Link to full page (citation export, more details):

SAPPHIRE-based clustering

F. Cocina; A. Vitalis; A. Caflisch

Journal: J. Chem. Theory Comput.
Year: 2020
Volume: 16
Issue: 10
Pages: 6383–6396
DOI: 10.1021/acs.jctc.0c00604
Type of Publication: Journal Article

Algorithms; clustering; data analysis; markov state models; molecular dynamics


Molecular dynamics simulations are a popular means to study biomolecules, but it is often difficult to gain insights from the trajectories due to their large size, in both time and the number of features. The SAPPHIRE (States And Pathways Projected with HIgh REsolution) plot allows a direct visual inference of the dominant states visited by high-dimensional systems and how they are interconnected in time.

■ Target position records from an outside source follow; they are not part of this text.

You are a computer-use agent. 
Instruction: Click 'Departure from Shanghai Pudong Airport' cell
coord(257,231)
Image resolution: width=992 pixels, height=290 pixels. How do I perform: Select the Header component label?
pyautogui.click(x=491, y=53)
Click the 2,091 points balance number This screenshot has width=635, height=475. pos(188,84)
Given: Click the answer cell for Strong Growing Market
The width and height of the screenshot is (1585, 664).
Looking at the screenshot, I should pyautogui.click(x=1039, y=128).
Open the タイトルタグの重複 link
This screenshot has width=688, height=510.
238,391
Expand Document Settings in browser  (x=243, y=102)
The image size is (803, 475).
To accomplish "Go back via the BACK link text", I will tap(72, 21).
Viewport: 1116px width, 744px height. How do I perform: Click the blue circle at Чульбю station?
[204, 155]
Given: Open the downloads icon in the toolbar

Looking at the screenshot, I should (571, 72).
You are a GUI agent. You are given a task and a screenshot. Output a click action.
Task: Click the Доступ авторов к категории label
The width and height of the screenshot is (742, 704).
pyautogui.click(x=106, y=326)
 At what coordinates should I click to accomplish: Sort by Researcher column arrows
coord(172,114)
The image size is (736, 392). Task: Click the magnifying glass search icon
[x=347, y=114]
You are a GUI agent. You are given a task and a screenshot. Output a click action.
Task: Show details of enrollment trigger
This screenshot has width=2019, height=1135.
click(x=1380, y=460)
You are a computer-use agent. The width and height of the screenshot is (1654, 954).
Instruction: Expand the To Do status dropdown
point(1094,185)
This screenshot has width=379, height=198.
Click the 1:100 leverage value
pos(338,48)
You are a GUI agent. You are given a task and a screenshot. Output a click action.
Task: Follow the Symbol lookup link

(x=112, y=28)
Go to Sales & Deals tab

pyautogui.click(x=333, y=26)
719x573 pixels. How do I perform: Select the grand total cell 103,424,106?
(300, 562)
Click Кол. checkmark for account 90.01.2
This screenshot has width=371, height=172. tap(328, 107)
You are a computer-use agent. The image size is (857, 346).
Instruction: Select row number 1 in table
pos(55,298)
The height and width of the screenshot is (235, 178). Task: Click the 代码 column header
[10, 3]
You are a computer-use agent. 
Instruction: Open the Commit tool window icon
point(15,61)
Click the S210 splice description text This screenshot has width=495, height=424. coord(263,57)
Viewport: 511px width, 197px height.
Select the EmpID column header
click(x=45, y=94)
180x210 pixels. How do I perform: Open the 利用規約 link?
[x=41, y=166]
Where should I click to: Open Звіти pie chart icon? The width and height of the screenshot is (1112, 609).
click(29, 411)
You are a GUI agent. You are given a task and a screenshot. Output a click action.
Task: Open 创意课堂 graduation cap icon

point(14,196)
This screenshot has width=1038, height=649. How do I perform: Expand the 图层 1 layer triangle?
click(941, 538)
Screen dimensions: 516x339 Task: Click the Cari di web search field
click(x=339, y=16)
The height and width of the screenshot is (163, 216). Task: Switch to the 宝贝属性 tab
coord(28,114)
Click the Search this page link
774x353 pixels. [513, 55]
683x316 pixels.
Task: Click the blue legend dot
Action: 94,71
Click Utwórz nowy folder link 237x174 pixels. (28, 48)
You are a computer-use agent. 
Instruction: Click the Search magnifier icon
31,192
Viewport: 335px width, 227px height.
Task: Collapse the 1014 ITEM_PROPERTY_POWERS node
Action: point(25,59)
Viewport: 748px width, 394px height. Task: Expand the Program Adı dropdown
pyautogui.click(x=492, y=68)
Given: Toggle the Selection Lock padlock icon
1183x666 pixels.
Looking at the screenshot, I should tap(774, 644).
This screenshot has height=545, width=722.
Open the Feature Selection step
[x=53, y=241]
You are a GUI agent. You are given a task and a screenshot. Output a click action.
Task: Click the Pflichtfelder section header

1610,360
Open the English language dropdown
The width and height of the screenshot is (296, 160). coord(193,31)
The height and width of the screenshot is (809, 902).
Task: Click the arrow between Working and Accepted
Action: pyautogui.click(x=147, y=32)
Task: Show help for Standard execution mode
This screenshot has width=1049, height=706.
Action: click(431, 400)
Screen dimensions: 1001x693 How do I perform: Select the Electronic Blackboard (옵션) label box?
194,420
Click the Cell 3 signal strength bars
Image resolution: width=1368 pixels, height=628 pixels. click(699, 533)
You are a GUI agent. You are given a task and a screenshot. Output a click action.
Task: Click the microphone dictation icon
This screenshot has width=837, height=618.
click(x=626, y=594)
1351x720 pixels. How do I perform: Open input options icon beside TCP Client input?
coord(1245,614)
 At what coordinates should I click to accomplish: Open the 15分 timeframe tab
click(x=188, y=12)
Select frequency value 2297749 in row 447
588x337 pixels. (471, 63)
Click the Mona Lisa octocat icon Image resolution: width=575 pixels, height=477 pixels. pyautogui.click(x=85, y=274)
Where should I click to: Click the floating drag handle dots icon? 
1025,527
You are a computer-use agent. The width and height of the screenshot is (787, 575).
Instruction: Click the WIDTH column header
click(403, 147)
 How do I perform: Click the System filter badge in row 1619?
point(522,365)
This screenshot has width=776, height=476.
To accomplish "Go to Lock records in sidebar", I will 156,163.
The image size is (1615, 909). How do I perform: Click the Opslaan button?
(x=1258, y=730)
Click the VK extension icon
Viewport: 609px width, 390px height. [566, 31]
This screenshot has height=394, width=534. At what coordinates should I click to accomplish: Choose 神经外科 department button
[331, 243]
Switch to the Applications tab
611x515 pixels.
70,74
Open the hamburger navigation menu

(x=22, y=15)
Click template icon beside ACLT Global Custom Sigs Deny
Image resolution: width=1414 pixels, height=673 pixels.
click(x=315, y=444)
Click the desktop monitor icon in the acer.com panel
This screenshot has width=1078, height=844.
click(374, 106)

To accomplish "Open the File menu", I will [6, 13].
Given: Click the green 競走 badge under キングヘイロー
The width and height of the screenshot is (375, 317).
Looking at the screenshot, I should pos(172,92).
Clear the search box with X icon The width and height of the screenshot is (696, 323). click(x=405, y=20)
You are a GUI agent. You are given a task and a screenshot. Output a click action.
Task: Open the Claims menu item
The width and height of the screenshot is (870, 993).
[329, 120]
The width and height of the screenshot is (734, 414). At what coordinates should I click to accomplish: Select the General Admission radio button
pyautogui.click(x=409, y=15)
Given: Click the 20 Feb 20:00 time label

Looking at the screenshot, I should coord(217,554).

Here, we extend this visual inference into a clustering algorithm. Specifically, the automatic procedure derives from the SAPPHIRE plot states that are kinetically homogeneous, structurally annotated, and of tunable granularity. We provide a relative assessment of the kinetic fidelity of this SAPPHIRE-based partitioning in comparison to popular clustering methods. This assessment is carried out on trajectories of a toy model and two polypeptides. We conclude with an application of our approach to a recent 100-microsecond trajectory of the main protease of SARS-CoV-2.